Movie never gets bogged down in story, constantly exploring its theme of living in a foreign country, of cultural differences, leaving and returning home, families split and together. Uses color and music, costumes and props to develop further… every element serves the themes and characters perfectly. Lots of movies attempt this “foreigner moves to new place, sees it from a fresh outsider perspective, finds similarities between cultures/people, eventually fails/succeeds to fit in” idea, but hardly any have succeeded with such a smart, human story. I fell for it completely.

Saw again with Katy, still love it, she liked it too. Says the filmmakers seemed to have more compassion for the characters than the author of the novel.

Postcolonial Wednesday, part one. I loved everything about the movie, but Katy didn’t like it because of its colonialist politics.

Based on a Rumer Godden novel, and she was on set during filming. Harriet is a young aspiring poet, who thinks she knows all about India… neighbor Valerie is the daughter of a rich American… and neighbor Melanie is half-Indian with an American father (Mr. John) trying to maintain both her American and Indian heritage. One day Captain John shows up and they all fall for him, though Melania tries to hide it. Oh and Harriet’s little brother Bogey has an unhealthy (and eventually fatal) interest in animals, especially poisonous snakes.

A gorgeous movie, looked great on the big screen. Life/death/love/loss themes throughout, all loosely tied (by Harriet more than by the Indians) to the river. The dream sequence told by Melanie (featuring two Indian gods and some dancing) is so great it even impressed Katy. Renoir movies make me feel more alive.

Harriet’s father, Esmond Knight, was in some Powell/Pressburger movies. Most of the other actors were in plenty of other films, except the nanny “Nan” who was in one more IMDB-credited movie… and Harriet, who never was in another movie, and died from cancer in 1967. Her real dad, a comic movie star in the early 30’s, died three weeks later.

CONTEXT: Jean Renoir made The River semi-independently in India after his Hollywood period (Woman on the Beach, Diary of a Chambermaid, etc) and right before his return to France with the celebrated Coach / Cancan / Elena trio. Came out around the same time as Statues Also DieSamuel Fuller was getting started… Bunuel’s Olvidados, Bresson’s Diary of a Country Priest… some good sci-fi was out in the States… Fritz Lang was making House by the River and Clash by Night and Ophuls had “Madame de…” and “Le Plaisir“.
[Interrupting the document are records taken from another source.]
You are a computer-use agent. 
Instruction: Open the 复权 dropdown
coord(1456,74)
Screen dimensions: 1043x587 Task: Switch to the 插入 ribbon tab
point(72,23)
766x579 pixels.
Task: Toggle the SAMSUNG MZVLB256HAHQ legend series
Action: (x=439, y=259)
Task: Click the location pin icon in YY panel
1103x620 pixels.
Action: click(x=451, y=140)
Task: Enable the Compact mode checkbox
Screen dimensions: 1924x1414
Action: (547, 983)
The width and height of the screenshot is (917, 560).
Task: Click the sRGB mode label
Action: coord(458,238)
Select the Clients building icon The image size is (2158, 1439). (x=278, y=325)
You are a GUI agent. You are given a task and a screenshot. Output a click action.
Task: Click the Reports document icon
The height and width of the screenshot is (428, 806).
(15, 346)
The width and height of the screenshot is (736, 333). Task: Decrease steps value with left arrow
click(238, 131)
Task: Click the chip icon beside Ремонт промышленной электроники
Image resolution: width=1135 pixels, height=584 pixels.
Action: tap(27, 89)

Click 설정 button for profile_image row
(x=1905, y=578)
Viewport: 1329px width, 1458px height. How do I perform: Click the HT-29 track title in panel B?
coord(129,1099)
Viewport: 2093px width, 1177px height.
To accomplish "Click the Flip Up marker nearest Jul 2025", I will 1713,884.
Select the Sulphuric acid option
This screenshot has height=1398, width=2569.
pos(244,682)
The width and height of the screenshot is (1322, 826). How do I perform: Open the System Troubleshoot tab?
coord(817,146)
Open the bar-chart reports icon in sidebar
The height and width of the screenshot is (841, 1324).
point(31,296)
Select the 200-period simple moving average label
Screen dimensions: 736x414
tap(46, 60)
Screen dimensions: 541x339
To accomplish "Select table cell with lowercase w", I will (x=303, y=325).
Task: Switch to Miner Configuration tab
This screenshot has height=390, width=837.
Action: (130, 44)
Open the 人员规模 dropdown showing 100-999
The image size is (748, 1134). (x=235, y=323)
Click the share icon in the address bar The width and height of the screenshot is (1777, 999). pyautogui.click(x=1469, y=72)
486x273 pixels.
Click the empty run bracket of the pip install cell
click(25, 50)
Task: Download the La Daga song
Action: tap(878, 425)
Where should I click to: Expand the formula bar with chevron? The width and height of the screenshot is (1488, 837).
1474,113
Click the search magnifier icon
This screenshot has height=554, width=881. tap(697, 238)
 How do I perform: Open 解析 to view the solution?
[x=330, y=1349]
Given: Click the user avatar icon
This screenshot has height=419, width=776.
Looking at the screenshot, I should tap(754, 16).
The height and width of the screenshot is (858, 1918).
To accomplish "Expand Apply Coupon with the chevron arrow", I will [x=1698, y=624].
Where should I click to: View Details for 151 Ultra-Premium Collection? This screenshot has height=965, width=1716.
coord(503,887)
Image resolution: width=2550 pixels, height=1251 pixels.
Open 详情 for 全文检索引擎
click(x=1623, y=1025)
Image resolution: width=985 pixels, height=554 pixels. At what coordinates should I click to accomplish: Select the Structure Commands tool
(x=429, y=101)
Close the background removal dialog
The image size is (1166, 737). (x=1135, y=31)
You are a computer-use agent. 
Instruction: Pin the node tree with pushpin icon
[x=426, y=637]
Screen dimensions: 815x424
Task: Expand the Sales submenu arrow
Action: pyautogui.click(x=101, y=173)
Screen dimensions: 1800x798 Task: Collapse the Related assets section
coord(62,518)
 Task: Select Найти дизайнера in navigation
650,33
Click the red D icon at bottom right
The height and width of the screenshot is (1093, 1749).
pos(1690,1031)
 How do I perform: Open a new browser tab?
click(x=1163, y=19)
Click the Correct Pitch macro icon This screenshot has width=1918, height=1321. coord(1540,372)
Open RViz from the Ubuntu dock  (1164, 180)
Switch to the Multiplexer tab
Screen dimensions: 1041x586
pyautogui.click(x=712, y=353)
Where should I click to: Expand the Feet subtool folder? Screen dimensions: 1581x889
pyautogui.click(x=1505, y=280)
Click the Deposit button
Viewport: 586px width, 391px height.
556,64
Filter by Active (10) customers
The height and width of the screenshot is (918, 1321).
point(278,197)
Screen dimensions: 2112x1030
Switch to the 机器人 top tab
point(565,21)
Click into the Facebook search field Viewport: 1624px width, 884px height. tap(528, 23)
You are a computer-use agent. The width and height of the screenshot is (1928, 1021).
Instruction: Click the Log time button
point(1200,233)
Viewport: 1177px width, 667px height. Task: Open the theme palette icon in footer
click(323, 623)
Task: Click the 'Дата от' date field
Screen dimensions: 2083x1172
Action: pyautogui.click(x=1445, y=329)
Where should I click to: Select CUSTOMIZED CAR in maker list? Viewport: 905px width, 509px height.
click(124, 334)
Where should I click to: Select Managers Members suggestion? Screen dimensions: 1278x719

A social issues movie. Indians girls who are widowed (before even realizing they were married in some cases) are sent to live in widow-houses as beggars and whores. Our little protagonist and a free-spirited strong-willed young woman daren’t defy their fat tradition-bound elders, and so surrender to their fates till a young male idealist, too late to save the young woman, sacrifices the girl to the Gandhi Train. Before that, the y.w. drowns herself in the river, our girl brings holy water (too late) to a dying woman, and a parrot is murdered.

Full of pretty shots and good performances, but in retrospect a lightweight and obvious script. Seems the whole movie is meant to make us feel bad about these widows, being oppressed by their religion/culture, like Los Olvidados or Salaam Bombay. None seem quite as good, or quite as depressing as Germany Year Zero, but depressing poor-people movies are never my favorites. Nor are happy rich-people movies, for that matter. Katy seemed to like it, but didn’t say much.